EXERCISE REQUIREMENTS: Take the entries that follow and return only the lines from the one with "Click the Open Settings JSON icon" through the final line, leaving every picture behind.

SUPPLIED MATERIAL:
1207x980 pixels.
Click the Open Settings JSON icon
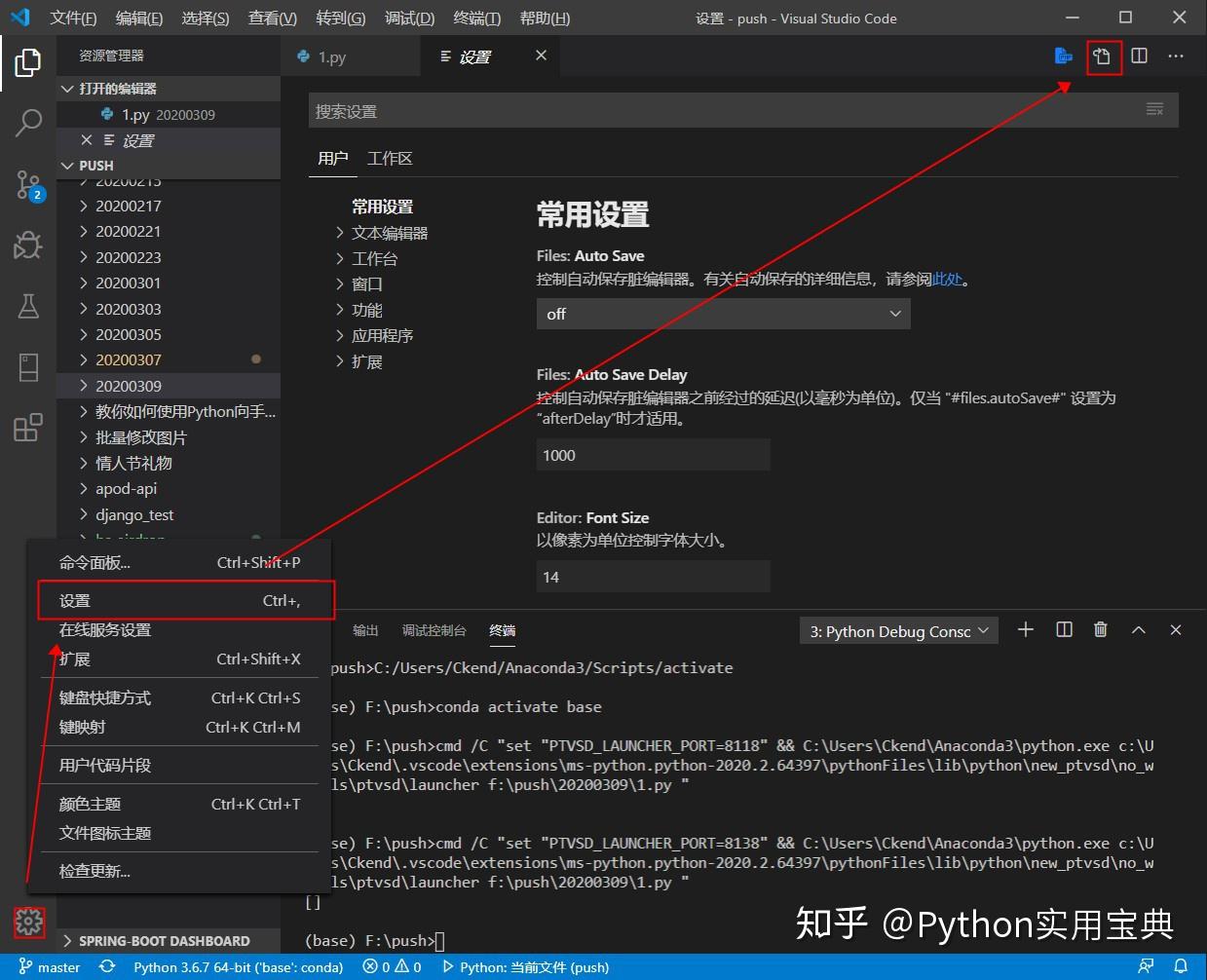tap(1103, 56)
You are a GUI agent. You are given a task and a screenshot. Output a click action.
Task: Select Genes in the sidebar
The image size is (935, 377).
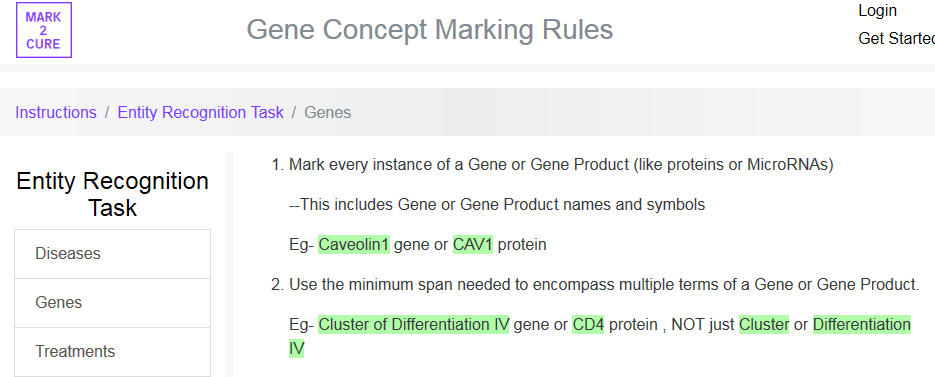click(x=113, y=302)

PROBLEM SOLUTION:
Click the Open Settings JSON icon
tap(1103, 56)
You are a GUI agent. You are given a task and a screenshot. Output a click action.
Task: Select Genes in the sidebar
The image size is (935, 377).
click(x=113, y=302)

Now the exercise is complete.